Sebagai mana kita ketahui, YIS digugat oleh salah satu mantan orang tua siswa murid berinisial EH (50), terkait dengan pemalsuan nilai ijazah. Kasus pemalsuan ijazah tersebut, kini telah memasuki masa persidangan dengan tersangka S.
Disela-sela penggugat menggurus kasus pemalsuan ijazah tersebut, secara sewenang-wenang, pihak YIS mengeluarkan putri E, yaitu AE (kini 19 tahun). Kejadian tersebut terjadi pada tahun ajaran baru 2018 yang lalu, pada saat AE duduk di kelas IX.
AE dikeluarkan dari sekolah dengan alasan tidak mengisi formulir pendaftaran ulang secara lengkap. Ditambah orang tua siswa AE, tengah memperkarakan pihak yayasan ke Polisi.
Akibat dikeluarkan dari sekolah, menurut EH, anaknya mengalami guncangan psikis, karena pihak sekolah sempat melakukan pengancaman dan pengusiran. Hal itu diperparah dengan tindakan pihak sekolah yang tidak memberikan kelengkapan administrasi, seperti nilai rapor, data pokok siswa untuk ujian sampai kepada barang-barang pribadi milik anaknya.
Merasa hak dan kepentingan anaknya dirugikan oleh pihak YIS, EH kembali memperkarakan pihak YIS dengan tuduhan dugaan tindak pidana diskriminasi terhadap anak.
EH beranggapan, perbuatan yang dilakukan pihak YIS melanggar berbagai macam undang-undang. Seperti UU Sisdiknas Pasal 4, PP No 17 Tahun 2010 Pasal 209, Permendikbud No 31 Tahun 2014 Pasal 8 Ayat (2), sampai UUD 1945 Pasal 31 Ayat (1).

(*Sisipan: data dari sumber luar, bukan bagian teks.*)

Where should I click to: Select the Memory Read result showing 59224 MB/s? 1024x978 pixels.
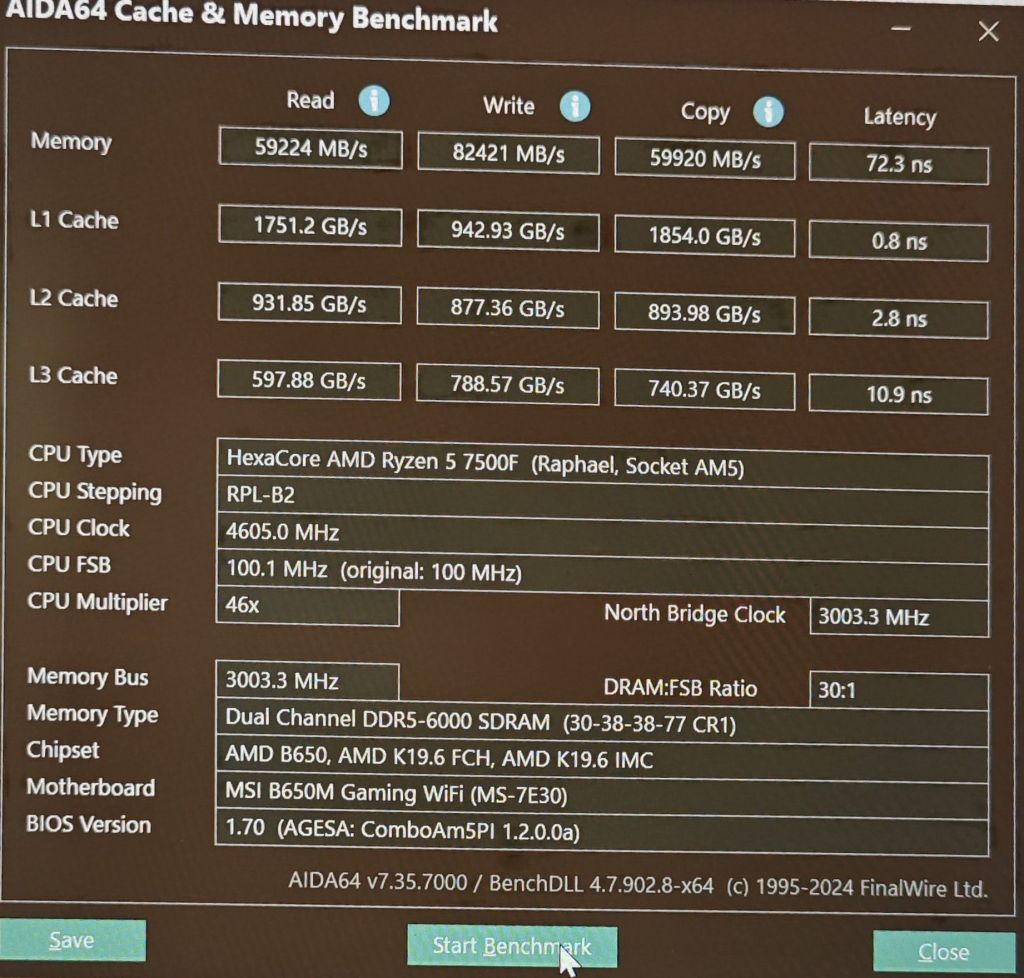click(309, 148)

EH dalam materi gugatannya, meminta pihak yayasan menerbitkan surat permintaan maaf selama 7 hari berturut-turut, yang dikirimkan ke seluruh pihak orang tua wali siswa serta seluruh staf di YIS. Selain itu, EH juga menuntut ganti rugi sebesar 5 miliar rupiah untuk kerugian material dan imaterial yang dialami anaknya.
Pelaporan ke dua kepada YIS, atas dugaan tindak pidana diskriminasi terhadap anak ini, didaftarkan EH pada tanggal 31 Agustus 2018.

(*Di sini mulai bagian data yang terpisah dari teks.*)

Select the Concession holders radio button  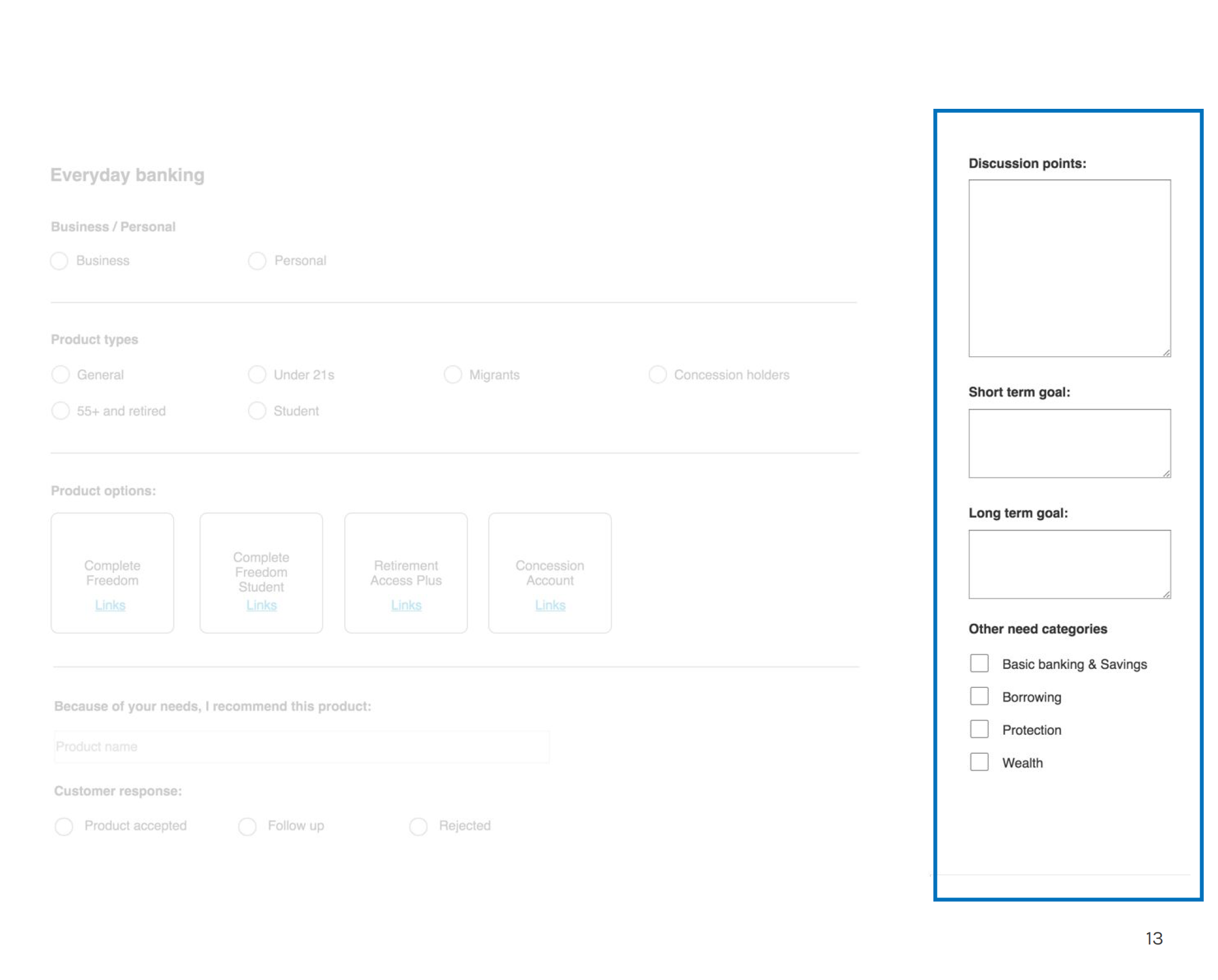tap(657, 375)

Perkara tersebut berlanjut sampai pemberkasan tahap I di Kejaksaan Negeri Sleman. Menurut pihak Kejaksaan, unsur-unsur pidana atas pelaporan yang EH ajukan, sudah terpenuhi. Namun pihak Kejaksaan memberikan catatan, yaitu unsur "setiap orang" belum terpenuhi.
Itu artinya, pihak kepolisian perlu mendalami lebih jauh terhadap tersangka yang sebenarnya pantas di untuk dijadikan tersangka.

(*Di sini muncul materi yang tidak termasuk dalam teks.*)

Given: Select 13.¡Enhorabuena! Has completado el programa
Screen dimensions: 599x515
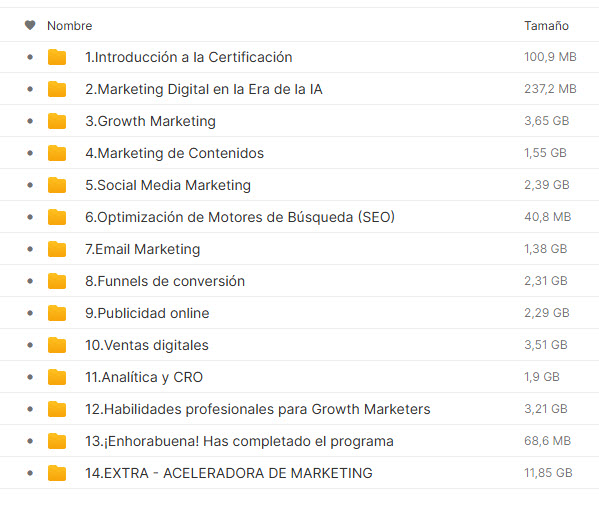Looking at the screenshot, I should (239, 441).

Tetapi, rupanya pihak penyidik, yaitu Polres Sleman, mempergunakan 'catatan' pihak Kejaksaan, yaitu unsur "setiap orang" tidak terpenuhi, sebagai alasan untuk menerbitkan Surat Perintah Penghentian Penyidikan (SP3), tertanggal 23 April 2021.
Bagi EH, penerbitan surat SP3 oleh Polres Sleman tersebut tidak mempunyai landasan hukum atau cacat hukum. Menurut EH, berdasarkan aturan yang ada, jika perkara pidana sudah menetapkan seorang tersangka, dan sedang dalam proses pemberkasan tahap I di Kejaksaan, itu artinya unsur-unsur pidana sudah terpenuhi.